Prompt
Rewrite the rows below, changing "screenshot" to "screen capture" and leaving everything else as it is. Don't include the pictures.

Input
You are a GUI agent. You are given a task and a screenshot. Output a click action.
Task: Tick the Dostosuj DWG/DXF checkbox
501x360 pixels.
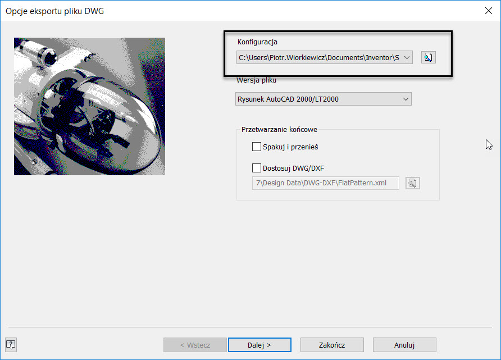257,167
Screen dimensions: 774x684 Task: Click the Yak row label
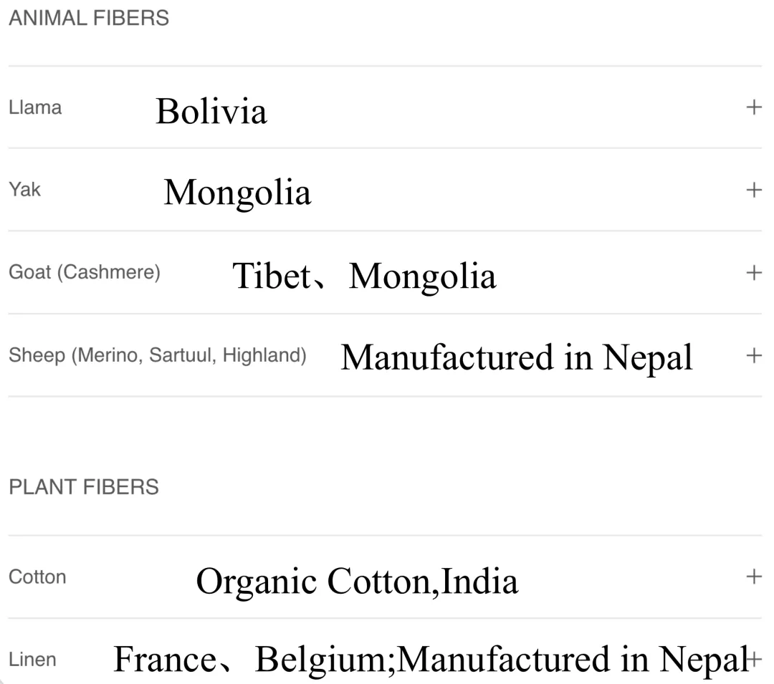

The result
You are a GUI agent. You are given a task and a screen capture. Output a click action.
Task: Tick the Dostosuj DWG/DXF checkbox
501x360 pixels.
257,167
Screen dimensions: 774x684 Task: Click the Yak row label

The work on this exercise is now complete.